The Mechanism of Action of PCSK9 Inhibition and the Truth about Statin Intolerance


The MD Magazine Peer Exchange “Amassing the Clinical Evidence for Optimized Dyslipidemia Management: Vitamin D, Long-Term Statin Outcomes, and PCSK9 Inhibition” features expert insight and analysis of the latest information on managing hypertension and hyperlipidemia, and in-depth discussion on the use of PCSK9 inhibitors in practice.

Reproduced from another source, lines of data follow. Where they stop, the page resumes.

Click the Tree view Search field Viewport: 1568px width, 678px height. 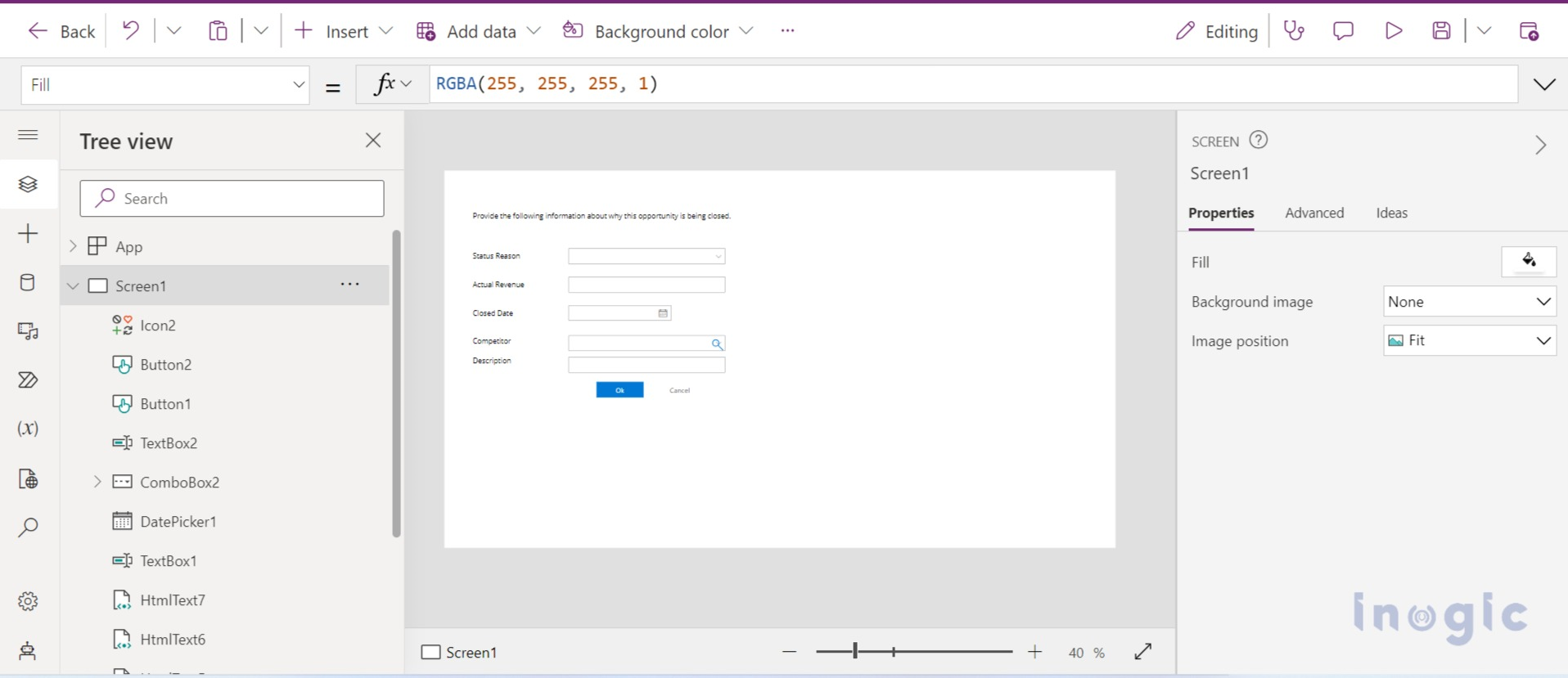coord(232,199)
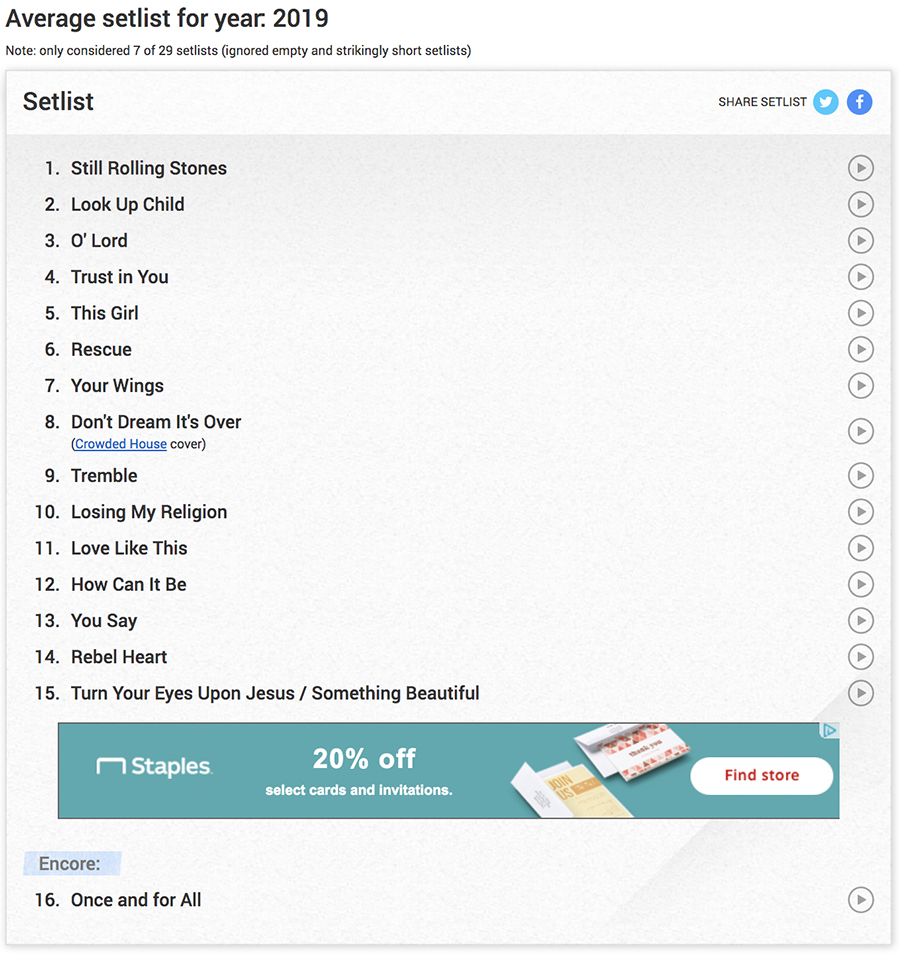Play Look Up Child track

coord(860,204)
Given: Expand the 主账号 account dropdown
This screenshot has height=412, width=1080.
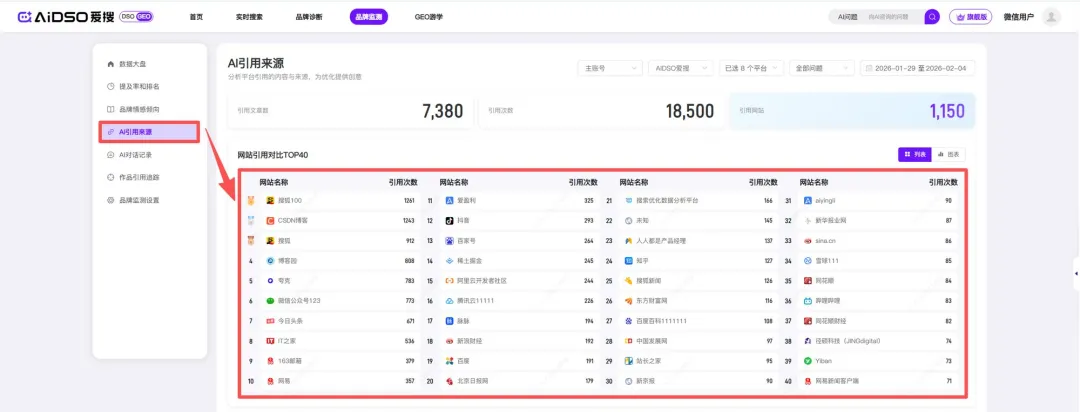Looking at the screenshot, I should [609, 68].
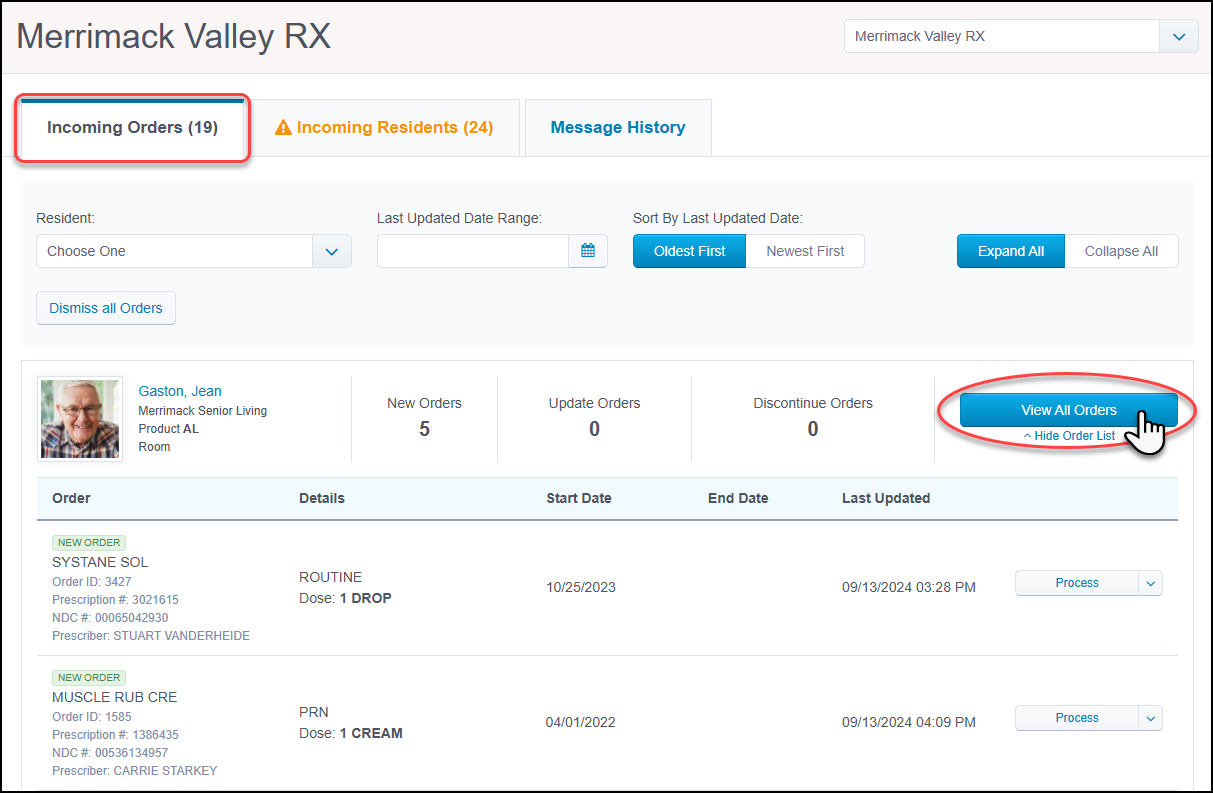
Task: Expand Process options for MUSCLE RUB CRE order
Action: 1150,717
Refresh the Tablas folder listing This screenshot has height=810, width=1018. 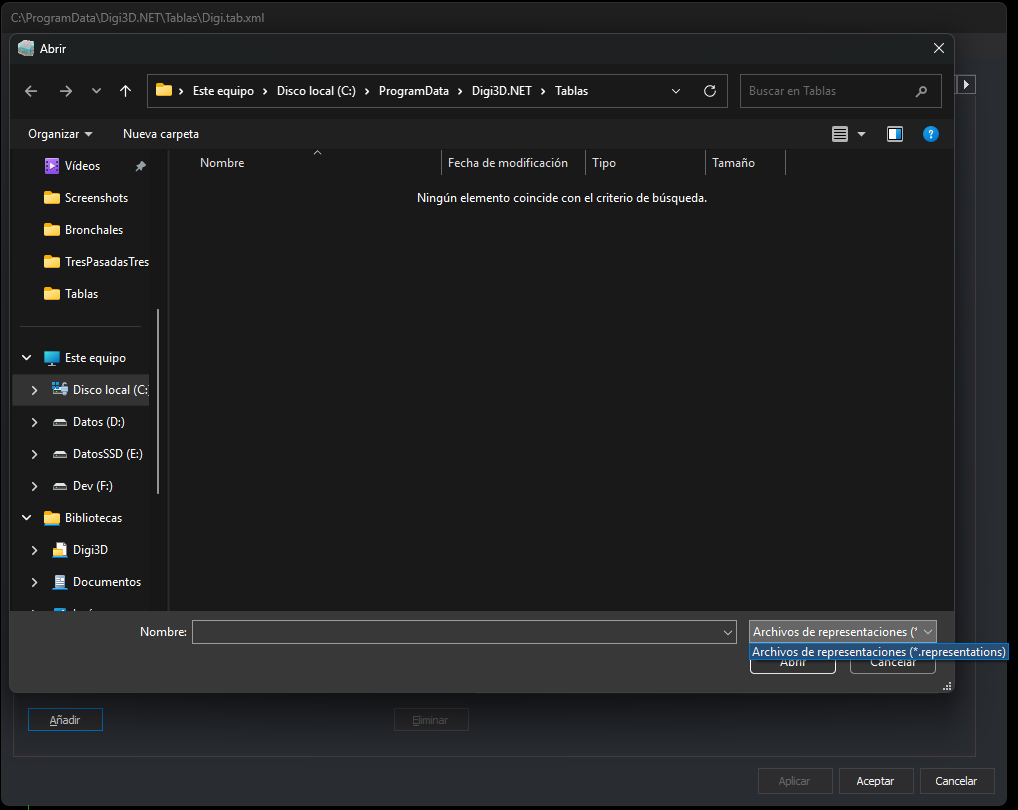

This Peer Exchange is moderated by Peter Salgo, MD, professor of medicine and anesthesiology at Columbia University and an associate director of surgical intensive care at the New York-Presbyterian Hospital in New York City.

The panelists are:

  • Christie Ballantyne, MD, Co-director of the Lipid Metabolism and Atherosclerosis Clinic at The Methodist Hospital, Director of the Center for Cardiovascular Disease Prevention at the Methodist DeBakey Heart Center, and the Chief of Cardiology at Baylor College of Medicine
  • Keith C. Ferdinand, MD, Immediate Past Chair of the National Forum for Heart Disease and Stroke Prevention, and Professor of Clinical Medicine at the Heart and Vascular Institute at Tulane University School of Medicine
  • Jennifer G. Robinson, MD, MPH, Professor in the Departments of Epidemiology & Medicine and Director of the Prevention Intervention Center, Department of Epidemiology at the College of Public Health, University of Iowa
  • Karol E. Watson, MD, PhD, Professor of Medicine and Cardiology, Co-director of the UCLA Program in Preventive Cardiology, and Director of the UCLA Barbra Streisand Women’s Heart Health Program

Because the PCSK9 inhibitor class is so new, the panel described its mechanism of action for the audience. These are monoclonal antibodies that increase LDL receptor expression on the cell surface. People who are born with loss of function mutations in the PCSK9 gene have inherent PCSK9 inhibition from birth, and it has been found that these individuals have lifelong low LDL levels, according to Watson.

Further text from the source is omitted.